Saturday 9 June 2012

Zoo City by Lauren Beukes

Zoo City by Lauren Beukes first came to my attention when it won a bunch of awards, notably the Arthur C Clarke in 2011. It caught my attention further because it’s set in South Africa rather than the all-too-common US. The other thing that piqued my interest was Galactic Suburbia discussing the premise, many episodes ago (and actually, I think that happened after I bought the ebook from Angry Robot, but never mind).

Zoo City is set in Johannesburg in a contemporary world with a supernatural twist: people who have committed crimes have their guilt manifest as an animal. The animal is bound to them, a bit like a familiar, particularly as it comes with some minor magical ability, and if it dies, its person dies shortly afterwards. Different countries responded to the animal shift in different ways. In South Africa, the animaled are seen as a lower class, have difficulty finding jobs and live on the fringes of society. Other countries are much less nice to their animaled.

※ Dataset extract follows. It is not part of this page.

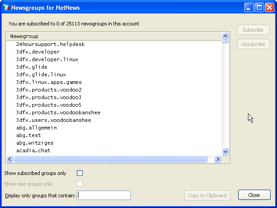Viewport: 277px width, 208px height.
Task: Focus the Display only groups that contain field
Action: point(104,196)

Zinzi has a sloth and her ability if finding lost things by following the tenuous threads that bind people to the things they care about. A job finding a ring dropped down a drain doesn’t end as she hoped and Zinzi finds herself thrust into slightly more dubious work. Things spiral out of control and by the end of the book she has had to fight for her life more than once.

I enjoyed Zinzi as a character. She’s tough because she has to be to survive, which makes her a bit kick-arse but not unrealistically so. I liked that Beukes avoided a particular cliche near the start which a different author might have used to show that Zinzi’s not really a bad person and has a heart of gold deep down. Zinzi’s realist tendencies tend to win out over any feelings of sympathy she might feel towards strangers. Of course this doesn’t make her saint, but then if she were a saint, she wouldn’t have an animal. It was consistent and the exploration of the nature of guilt was aspect I liked.

Zoo City offers a sharp view into the edges of South African society. It is at times quite confronting and there is quite a bit of fast paced action interspersed with Zinzi’s more sedate attempts to work out what’s going on. From the first page I was impressed by Beukes’s tight writing which kept me interested all the way through to the end.

I highly recommend this book to everyone. The fantasy elements aren’t very strong (they only just register above the background level of real-world African mysticism which also features in the novel) and I think it would be enjoyed by a fantasy fans and non-fans alike. The insight into South African life is interesting and refreshing in the plethora of US-set urban fantasy books.